The Price of Popcorn

“I’ll see your two small popcorns and raise you a medium soft drink.”

“You’re bluffing.  There’s your medium drink and I’ll raise you a soft pretzel.  With honey mustard.”

Over the past several years we’ve done remarkably well seeing all of the Academy Award nominees.  Not necessarily in the same year they are nominated, but eventually.  And we’ve done remarkably well seeing entertaining movies also.  They aren’t always the same you know.  But every so often there comes a critically acclaimed movie that ends up walking away with all the awards that we also like.  Those are the two- popcorns-two-drinks movies. And then there are those that everybody says we have to see so we do.  Usually they end up walking away with all the awards and frankly, we wouldn’t even waste the price of a box of Milk-Duds on all of them put together.

Sometimes the movies are the big hits.  And sometimes they are the big flops.  But hit or miss, we still go to see them.  And when we’re there we never go in without our popcorn.  We invite you to join us as we place value on today’s film offerings based on concession stand items.

It makes sense.  You can see a movie any day of the week, any time of the day and the price varies.  The movie doesn’t.  The winners are winners on Tuesday afternoon just as much as they are on Friday night. If it’s a dog, it barks every time it’s played.  First run, second run, it’s still either running away with it all or just running away.  Just because we have to pay $4.00 more after 4:00 it doesn’t get 40% better.  Nope, there is no correlation between the admission for a movie and how good is that movie.  So when some smarmy film critic says, “It wasn’t worth the price of admission” what admission are we to assume?

Yet with all the variances in how much a theater will charge to get you into the seat, they know their gold standard is what is so prominently displayed well before you make your way to those seats.  The concessions!  Popcorn is popcorn and it’s $10.00 for a medium one of them any show, any day, any time.  Not long ago we were at an afternoon showing of one of this year’s best picture nominees.  It was a matinee so we got in for the low, low price of $14.00 for the both of us.  Two small popcorns and drinks later, He of We had dug out another $20.00.  We were almost outraged that the snacks cost more than the main dish.  But a few weeks earlier we were at the evening showing of a movie that we enjoyed but will never have “Oscar Winner” on its DVD cover.  Admission for two?  $24.00.  Popcorn and pop for both?  $20.00.  Here we have our measure of comparison!  Not admission. 

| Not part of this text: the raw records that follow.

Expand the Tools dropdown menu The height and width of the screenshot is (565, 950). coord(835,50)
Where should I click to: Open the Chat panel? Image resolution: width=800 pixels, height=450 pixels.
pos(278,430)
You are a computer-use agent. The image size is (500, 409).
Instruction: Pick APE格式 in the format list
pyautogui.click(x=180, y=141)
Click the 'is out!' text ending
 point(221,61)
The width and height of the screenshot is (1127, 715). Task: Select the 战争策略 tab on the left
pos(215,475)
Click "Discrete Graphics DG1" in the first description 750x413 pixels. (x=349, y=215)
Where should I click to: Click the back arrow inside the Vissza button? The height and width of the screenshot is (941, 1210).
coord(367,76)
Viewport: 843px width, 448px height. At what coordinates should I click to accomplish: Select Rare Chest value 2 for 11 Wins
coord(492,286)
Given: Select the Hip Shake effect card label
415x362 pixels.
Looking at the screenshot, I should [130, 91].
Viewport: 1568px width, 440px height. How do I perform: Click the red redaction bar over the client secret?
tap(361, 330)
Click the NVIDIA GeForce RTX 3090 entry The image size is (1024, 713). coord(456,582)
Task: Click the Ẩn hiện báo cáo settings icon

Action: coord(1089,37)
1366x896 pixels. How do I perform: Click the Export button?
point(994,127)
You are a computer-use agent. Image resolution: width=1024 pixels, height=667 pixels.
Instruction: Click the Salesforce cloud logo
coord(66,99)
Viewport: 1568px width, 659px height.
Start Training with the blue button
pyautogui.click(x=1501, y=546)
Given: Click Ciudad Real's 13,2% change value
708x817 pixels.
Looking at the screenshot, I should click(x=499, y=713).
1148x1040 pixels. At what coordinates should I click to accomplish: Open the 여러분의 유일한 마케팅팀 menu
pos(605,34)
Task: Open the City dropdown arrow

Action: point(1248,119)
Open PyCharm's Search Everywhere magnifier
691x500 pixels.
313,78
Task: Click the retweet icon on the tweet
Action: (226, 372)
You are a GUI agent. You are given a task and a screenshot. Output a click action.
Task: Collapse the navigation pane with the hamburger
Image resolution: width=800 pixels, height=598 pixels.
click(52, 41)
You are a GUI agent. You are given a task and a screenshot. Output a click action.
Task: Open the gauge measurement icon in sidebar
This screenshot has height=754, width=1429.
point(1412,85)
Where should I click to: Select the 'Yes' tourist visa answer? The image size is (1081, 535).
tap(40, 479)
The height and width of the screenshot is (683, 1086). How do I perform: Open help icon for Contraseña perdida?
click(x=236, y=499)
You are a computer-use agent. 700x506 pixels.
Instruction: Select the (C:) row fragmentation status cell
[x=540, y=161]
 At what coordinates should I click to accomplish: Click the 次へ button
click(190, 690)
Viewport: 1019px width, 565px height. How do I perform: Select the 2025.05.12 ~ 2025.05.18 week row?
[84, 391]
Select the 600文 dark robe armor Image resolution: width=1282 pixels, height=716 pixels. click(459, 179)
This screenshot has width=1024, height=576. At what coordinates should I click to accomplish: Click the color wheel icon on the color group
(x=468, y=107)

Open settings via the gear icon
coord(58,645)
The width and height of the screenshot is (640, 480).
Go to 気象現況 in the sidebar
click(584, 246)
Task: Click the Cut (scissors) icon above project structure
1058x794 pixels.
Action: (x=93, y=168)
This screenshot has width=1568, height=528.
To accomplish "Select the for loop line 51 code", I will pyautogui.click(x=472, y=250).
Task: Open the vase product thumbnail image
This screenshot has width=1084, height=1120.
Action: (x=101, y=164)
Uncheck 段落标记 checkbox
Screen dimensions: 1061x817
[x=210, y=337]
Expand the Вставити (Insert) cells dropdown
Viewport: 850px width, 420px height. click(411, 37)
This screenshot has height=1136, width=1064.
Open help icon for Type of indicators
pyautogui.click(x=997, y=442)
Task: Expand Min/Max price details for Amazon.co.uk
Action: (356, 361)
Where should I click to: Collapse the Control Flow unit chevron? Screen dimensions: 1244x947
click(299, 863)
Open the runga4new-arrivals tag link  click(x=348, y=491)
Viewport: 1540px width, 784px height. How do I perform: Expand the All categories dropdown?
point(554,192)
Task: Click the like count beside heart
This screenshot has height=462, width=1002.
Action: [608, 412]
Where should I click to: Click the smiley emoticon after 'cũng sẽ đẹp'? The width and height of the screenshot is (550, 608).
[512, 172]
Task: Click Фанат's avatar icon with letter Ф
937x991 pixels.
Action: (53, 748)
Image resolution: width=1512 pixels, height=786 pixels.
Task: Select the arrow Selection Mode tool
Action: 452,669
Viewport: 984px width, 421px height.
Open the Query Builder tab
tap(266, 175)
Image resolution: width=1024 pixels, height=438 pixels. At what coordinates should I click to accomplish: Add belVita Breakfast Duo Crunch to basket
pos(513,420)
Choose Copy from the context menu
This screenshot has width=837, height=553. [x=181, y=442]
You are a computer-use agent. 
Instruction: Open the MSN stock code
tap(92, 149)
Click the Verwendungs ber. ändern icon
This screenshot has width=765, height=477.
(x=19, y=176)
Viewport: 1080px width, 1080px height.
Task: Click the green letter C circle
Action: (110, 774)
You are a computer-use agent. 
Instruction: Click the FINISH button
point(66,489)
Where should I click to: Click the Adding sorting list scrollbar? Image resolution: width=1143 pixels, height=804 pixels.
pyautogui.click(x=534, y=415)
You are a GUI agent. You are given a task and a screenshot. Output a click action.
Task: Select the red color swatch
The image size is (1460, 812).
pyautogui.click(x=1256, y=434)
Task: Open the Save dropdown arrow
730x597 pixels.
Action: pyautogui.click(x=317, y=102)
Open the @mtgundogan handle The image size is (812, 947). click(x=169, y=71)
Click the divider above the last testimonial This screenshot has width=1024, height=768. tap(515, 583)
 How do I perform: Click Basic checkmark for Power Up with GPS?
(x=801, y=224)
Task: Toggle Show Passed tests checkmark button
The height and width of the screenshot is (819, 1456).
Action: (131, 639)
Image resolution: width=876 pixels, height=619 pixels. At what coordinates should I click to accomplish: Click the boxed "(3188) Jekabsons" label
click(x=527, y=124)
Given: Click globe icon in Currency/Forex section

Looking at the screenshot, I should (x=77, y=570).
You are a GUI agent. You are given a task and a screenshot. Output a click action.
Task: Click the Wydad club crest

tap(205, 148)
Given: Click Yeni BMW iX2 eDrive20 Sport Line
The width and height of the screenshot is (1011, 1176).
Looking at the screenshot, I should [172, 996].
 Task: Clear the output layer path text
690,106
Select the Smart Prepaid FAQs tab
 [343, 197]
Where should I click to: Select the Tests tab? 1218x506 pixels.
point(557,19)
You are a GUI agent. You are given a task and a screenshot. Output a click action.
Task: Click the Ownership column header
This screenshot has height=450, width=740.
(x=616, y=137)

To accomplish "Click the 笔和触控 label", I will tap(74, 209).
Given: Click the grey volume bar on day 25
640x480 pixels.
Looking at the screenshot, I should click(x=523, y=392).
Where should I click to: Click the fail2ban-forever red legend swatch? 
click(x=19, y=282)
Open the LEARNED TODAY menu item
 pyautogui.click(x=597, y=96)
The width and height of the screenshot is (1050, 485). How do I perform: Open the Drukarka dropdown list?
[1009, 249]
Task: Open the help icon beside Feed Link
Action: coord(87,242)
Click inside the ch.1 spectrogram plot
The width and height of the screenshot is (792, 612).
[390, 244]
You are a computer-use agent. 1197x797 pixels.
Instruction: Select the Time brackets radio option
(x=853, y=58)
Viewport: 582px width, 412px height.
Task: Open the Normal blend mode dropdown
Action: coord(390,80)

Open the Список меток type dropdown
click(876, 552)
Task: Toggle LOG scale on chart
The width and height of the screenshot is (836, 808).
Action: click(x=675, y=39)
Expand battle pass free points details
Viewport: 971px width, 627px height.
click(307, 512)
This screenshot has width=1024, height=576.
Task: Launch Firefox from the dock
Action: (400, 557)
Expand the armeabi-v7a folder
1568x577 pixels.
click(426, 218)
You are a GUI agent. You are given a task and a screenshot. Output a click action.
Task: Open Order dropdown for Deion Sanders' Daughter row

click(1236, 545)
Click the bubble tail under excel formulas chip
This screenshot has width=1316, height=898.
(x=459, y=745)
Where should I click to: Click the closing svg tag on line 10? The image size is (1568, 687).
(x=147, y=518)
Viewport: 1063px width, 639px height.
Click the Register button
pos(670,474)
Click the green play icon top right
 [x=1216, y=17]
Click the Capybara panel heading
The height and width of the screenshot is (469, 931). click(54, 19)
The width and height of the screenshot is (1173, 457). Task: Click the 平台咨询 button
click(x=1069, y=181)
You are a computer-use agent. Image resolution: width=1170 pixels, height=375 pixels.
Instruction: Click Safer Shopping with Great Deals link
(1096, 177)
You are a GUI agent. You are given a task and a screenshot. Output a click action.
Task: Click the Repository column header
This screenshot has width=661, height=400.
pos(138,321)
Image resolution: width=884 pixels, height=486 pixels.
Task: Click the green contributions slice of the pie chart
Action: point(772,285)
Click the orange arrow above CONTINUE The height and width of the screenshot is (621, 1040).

We paid more for what was put out as fluff, marketed as fluff, and played as fluff than we did to see the award winning performance in a movie everyone has talked about since it was released months ago.  Had we watched those two movies on the opposite days and times that we did, would we have instead gotten what we paid for?  It’s too hard to tell.  Every mathematician will tell you that solving simultaneous equations went out with the IBM 200.  One variable.  Period.  And that variable is the movie.  For sure.

So here is our gold standard for clear movie worth.  If after you see the movie you first thought is, that wasn’t worth the price of the popcorn, you won’t be watching it when it comes out on your cable company’s Movies On Demand list.  Not even the free one.  On the other hand, if your initial reaction is “that was worth more than the biggest, saltiest, butteriest popcorn, I’ve ever had,” and you wish you had even more, you’ll be back next week for an encore. 

It only makes sense. The price of admission goes up, goes down, goes half-off, and gets the Entertainment Book coupon special all to put seats in those seats.  And it’s all to get you in the door. Once you’re through those doors they bring out the big gun. The ultimate money-maker. The true measure of entertainment success. Snack food!

That’s because sometimes the movie is the attraction, and sometimes it’s there just to accompany the popcorn.

Now, that’s what we think. Really. How ‘bout you?